> **Directions for this task**:
With pictures excluded, copy word for word the lines in the data below from the line containing "386x258 pixels." through the line containing "You are a GUI".

====== Exercise inputs

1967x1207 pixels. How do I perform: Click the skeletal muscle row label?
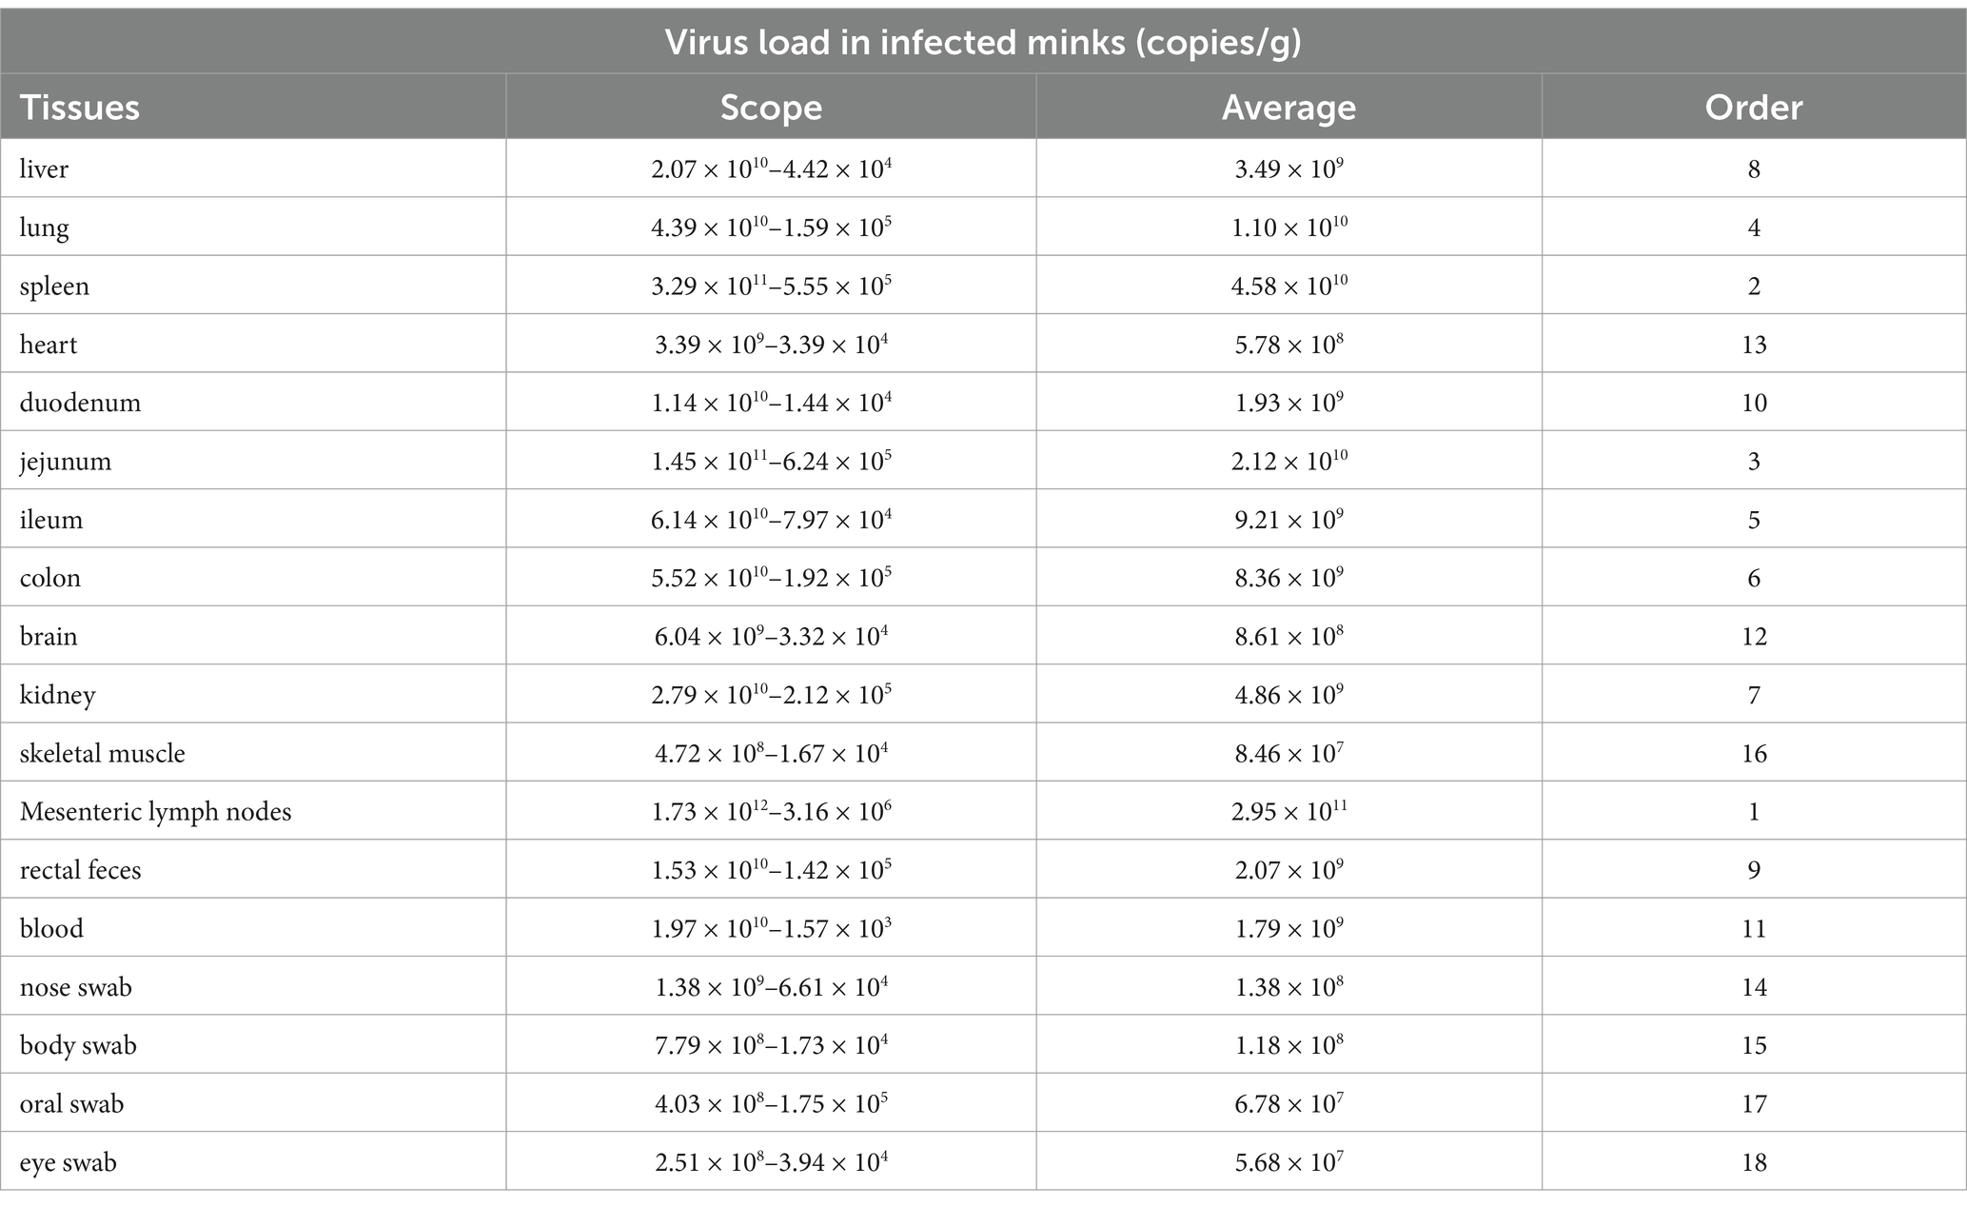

============
====== Exercise inputs

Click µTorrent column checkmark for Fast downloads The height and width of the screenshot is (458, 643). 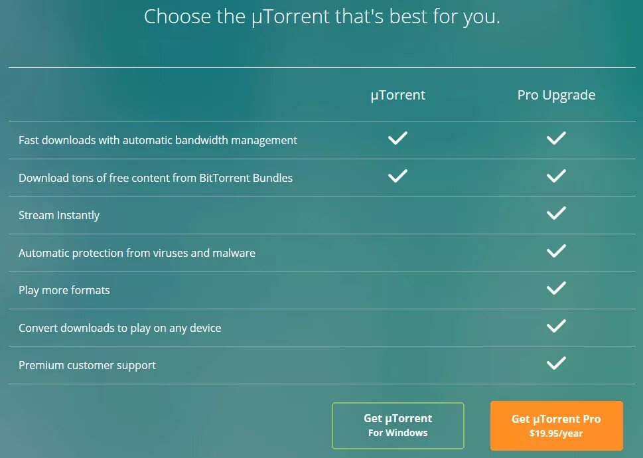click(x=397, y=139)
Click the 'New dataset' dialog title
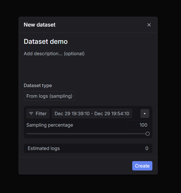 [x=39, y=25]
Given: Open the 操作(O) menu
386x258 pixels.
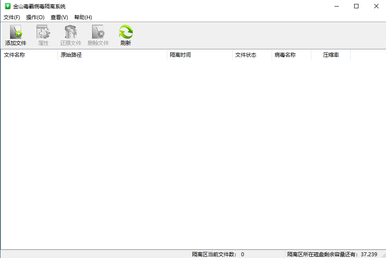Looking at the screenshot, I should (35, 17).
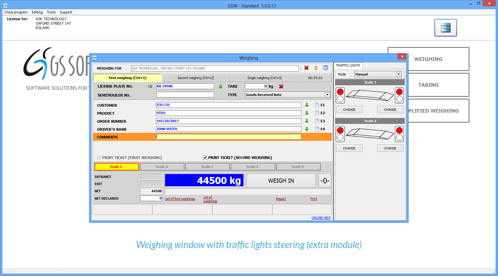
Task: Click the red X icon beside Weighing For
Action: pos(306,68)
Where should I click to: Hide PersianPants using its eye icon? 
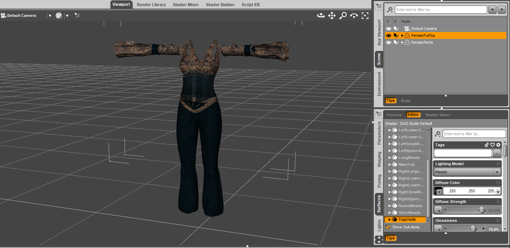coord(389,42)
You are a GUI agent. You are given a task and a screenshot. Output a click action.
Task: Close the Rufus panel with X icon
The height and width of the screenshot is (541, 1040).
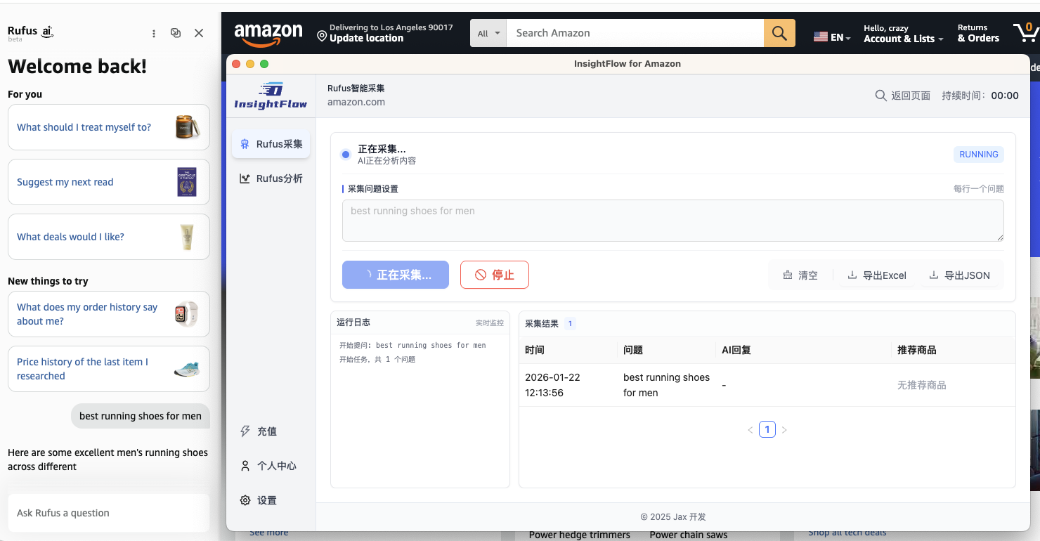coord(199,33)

============

> **Result**:
386x258 pixels.
Looking at the screenshot, I should (35, 17).
Task: Click the red X icon beside Weighing For
Action: pos(306,68)
Where should I click to: Hide PersianPants using its eye icon? 
coord(389,42)
You are a GUI agent. You are given a task and a screenshot. Output a click action.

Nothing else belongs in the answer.